Usually, a pilot controls movement of an aircraft on the ground by acting on various controls (rudder pedals, control wheel, . . . ). In order to perform the desired movement, the pilot must handle those controls continuously, which represents a high workload.
Methods are thus known that seek to assist the pilot in managing the movement of an aircraft on the ground, the aircraft comprising at least one left main undercarriage and at least one right main undercarriage, each of which has wheels associated with torque application members. For this purpose, on the basis of a longitudinal acceleration setpoint and/or an angular speed setpoint generated by one or more controls, there is determined for each of the torque application members an individual torque setpoint for application to the associated wheel in such a manner that the individual torque setpoints together enable the aircraft to respond to the longitudinal acceleration setpoint and/or to the angular speed setpoint.

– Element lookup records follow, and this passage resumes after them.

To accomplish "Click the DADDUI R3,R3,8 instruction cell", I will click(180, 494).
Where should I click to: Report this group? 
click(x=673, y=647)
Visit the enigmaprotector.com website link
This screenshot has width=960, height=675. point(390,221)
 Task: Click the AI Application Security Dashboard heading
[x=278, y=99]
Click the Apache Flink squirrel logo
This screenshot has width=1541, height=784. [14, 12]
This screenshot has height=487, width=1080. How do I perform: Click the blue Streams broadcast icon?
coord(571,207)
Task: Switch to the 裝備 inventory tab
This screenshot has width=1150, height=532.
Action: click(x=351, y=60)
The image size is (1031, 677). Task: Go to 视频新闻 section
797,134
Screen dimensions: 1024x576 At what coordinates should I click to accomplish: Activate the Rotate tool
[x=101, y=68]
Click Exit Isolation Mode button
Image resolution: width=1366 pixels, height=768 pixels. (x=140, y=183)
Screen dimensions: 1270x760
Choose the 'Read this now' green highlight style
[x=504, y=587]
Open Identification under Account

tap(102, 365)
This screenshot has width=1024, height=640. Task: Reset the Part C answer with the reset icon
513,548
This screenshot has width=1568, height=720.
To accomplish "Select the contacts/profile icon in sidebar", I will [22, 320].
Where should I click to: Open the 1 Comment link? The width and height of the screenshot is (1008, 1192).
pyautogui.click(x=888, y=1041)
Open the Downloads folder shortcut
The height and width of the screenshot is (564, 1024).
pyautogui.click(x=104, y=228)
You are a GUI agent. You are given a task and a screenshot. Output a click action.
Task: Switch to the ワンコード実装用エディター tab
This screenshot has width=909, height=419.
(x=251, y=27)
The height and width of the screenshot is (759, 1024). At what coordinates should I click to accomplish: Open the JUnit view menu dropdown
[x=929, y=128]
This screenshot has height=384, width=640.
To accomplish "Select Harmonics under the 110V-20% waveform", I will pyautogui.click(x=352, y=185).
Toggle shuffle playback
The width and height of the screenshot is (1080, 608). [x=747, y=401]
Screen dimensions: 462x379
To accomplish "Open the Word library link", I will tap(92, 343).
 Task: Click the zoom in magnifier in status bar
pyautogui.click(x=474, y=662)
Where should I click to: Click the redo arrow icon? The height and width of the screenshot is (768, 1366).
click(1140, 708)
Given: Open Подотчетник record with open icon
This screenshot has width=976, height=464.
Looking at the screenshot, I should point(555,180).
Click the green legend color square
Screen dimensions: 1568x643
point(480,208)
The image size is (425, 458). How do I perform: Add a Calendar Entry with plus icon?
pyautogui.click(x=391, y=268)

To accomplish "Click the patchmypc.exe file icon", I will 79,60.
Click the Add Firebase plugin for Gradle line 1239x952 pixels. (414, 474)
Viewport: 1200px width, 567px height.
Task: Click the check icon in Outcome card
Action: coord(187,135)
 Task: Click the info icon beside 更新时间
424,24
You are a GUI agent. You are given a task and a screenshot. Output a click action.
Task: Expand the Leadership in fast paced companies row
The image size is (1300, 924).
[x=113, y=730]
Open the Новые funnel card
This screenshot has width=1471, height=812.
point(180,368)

The pilot can thus manage the controls without worrying about the way in which the setpoint(s) is/are distributed in order to act on the movement of the aircraft. Nevertheless, in such methods, the longitudinal acceleration setpoint and/or the angular speed setpoint for the aircraft are approached as closely as possible with the help of a regulation loop that compares the longitudinal acceleration setpoint and/or the angular speed setpoint respectively with the real longitudinal acceleration and/or the real angular speed of the aircraft. However the regulation loop then covers numerous components and in particular all of the torque application members. In order to provide sufficiently fine control over each of the components covered within said loop, it is necessary to make use of complex control relationships. That drawback is made worse on an aircraft that is of large size.
Furthermore, such methods are found to be difficult to adapt from one aircraft configuration to another: merely as a result of changing configuration (an additional undercarriage, one wheel per undercarriage fitted with an additional torque application member, . . . ), all of the control relationships needed for distributing the longitudinal acceleration setpoint and/or the angular speed setpoint amongst each of the torque application members need to be recalculated.